First, the good things. This is beautifully sung, with the Orchestra of the Age of Enlightenment properly capturing Handel’s intentions. The libretto (William Congreve) was originally created for a 1701 Opera that was never performed – we are lucky that it was Handel that eventually brought it to market. Joélle Harvey (Semele); Jennifer Johnston (Juno) and Stuart Jackson (Jove) were all absolutely on point – but also a shout out for Samuel Mariño who sings Juno’s handmaiden Iris (soprano) as an alto, and one who out camps Larry Grayson in doing so – this becomes a (very) comic part. Aryeh Nussbaum Cohen (the intentional alto Athamas) has the dominating build of a castrato and is the more convincing because of it.
And now the slightly more disconcerting.
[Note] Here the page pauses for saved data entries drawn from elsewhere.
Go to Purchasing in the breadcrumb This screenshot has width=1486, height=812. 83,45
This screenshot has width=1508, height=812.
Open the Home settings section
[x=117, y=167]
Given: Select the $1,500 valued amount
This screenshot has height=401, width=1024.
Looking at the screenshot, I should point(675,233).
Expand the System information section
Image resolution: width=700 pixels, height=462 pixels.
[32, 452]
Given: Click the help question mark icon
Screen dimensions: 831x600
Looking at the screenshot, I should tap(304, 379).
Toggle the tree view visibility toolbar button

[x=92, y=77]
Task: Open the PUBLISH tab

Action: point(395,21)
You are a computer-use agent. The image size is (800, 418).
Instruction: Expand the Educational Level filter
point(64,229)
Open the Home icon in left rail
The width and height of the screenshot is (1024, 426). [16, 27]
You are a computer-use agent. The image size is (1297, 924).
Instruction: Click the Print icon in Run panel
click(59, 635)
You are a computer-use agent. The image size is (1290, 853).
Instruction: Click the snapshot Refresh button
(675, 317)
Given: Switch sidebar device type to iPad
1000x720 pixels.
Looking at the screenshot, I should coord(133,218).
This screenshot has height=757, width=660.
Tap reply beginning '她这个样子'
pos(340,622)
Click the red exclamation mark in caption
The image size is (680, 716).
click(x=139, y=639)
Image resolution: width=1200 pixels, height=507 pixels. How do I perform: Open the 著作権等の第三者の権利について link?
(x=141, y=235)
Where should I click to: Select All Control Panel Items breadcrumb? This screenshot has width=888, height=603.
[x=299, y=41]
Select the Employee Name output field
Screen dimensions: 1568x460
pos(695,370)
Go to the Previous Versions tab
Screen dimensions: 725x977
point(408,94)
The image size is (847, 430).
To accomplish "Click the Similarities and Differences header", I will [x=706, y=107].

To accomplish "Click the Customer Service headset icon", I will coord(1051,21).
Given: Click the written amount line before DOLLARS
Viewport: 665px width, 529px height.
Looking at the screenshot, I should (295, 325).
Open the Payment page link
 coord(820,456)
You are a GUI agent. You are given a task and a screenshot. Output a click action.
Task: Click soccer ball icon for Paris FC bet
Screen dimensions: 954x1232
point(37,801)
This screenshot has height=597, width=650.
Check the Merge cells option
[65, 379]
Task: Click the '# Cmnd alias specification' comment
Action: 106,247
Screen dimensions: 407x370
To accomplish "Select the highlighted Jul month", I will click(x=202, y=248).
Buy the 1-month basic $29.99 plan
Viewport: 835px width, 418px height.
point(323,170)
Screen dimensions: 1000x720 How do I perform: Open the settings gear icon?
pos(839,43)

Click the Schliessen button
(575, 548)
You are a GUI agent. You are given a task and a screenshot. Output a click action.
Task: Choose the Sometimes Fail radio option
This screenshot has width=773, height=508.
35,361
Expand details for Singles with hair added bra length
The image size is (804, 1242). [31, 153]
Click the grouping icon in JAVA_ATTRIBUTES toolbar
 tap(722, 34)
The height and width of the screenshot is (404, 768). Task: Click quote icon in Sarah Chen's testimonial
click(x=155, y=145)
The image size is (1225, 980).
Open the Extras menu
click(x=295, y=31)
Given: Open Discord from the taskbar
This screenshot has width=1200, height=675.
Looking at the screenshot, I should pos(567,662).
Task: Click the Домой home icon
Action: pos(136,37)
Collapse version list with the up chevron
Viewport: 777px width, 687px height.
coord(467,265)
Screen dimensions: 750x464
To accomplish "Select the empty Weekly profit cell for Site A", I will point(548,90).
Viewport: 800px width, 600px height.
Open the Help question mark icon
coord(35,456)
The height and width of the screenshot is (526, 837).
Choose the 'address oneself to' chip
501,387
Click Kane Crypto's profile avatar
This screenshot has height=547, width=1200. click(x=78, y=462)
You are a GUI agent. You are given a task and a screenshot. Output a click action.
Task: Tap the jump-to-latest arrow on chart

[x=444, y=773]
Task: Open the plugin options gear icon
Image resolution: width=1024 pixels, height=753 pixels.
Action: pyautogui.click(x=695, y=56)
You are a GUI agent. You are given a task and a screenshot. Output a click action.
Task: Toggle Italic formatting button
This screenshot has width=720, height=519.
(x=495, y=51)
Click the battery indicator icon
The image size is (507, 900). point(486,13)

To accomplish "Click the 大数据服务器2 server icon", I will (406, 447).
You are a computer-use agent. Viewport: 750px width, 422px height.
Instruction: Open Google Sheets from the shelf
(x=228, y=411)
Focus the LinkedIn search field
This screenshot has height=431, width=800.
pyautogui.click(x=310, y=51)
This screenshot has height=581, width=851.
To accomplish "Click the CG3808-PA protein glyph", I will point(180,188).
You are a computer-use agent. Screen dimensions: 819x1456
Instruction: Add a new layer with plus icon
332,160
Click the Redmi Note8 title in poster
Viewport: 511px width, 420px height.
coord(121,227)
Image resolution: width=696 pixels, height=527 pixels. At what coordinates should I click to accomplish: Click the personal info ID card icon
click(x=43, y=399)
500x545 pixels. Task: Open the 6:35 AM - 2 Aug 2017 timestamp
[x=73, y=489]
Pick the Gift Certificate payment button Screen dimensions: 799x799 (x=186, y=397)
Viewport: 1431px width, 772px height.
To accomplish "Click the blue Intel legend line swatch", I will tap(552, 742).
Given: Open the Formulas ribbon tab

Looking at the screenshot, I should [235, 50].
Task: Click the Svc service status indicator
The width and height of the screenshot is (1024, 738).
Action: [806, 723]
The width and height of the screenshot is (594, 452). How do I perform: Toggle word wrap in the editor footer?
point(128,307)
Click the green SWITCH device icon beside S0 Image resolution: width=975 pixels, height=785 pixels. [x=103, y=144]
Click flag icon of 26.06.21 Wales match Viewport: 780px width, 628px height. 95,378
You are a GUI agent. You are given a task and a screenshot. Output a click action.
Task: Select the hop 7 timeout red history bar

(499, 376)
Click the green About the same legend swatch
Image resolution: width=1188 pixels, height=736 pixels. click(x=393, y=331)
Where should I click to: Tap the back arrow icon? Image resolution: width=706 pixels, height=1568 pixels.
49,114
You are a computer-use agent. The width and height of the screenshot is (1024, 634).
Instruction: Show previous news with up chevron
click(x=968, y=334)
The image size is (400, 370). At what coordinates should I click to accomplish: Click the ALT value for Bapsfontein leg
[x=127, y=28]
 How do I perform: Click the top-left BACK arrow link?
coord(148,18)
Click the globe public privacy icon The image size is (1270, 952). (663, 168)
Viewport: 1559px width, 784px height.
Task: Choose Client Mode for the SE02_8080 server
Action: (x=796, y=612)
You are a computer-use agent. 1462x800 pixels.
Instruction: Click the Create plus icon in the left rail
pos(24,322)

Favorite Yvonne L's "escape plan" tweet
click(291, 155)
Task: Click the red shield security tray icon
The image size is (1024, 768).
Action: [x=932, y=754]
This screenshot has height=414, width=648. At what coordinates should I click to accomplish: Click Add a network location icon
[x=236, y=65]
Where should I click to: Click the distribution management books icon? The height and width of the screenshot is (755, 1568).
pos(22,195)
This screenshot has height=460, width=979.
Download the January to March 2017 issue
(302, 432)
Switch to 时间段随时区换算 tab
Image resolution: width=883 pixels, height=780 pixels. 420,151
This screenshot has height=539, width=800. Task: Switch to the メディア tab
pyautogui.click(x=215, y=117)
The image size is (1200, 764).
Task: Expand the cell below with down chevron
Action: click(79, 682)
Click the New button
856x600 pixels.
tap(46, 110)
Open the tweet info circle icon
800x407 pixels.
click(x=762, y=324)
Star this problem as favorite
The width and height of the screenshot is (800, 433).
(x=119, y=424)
The set, a significantly raked and raised rough landscape (clothed differently across the 3 acts) is harsh and quite dull, pretending to be Thebes, a magical hide-away and (possibly) somewhere else, not entirely satisfactorily.
The Thebans dress as the 1950s Coronation St cast (with slightly incongruous, and drab, Laura Ashly style dresses for the wedding party), for some reason Juno enters as a Ming Empress, and Jove wears an acid yellow double breasted suit. In Acts 2 and 3 the chorus is in workaday black, which is less disconcerting.
I also couldn’t work out whether the Theban Chorus’s galumphing dance in Act 1 was intentionally galumphing. Handel is often traditionally staged with the actors just standing and singing, but not in this production where there was a lot of unconvincing promenading and movement, for no particular reason.
Overall however, mad-as-a-box-of-frogs book (good) beautiful music very well sung (another tick) and an ending where the new born Bacchus is hailed as the world’s Saviour – when you know the wine he is bringing isn’t Communion – couldn’t be better!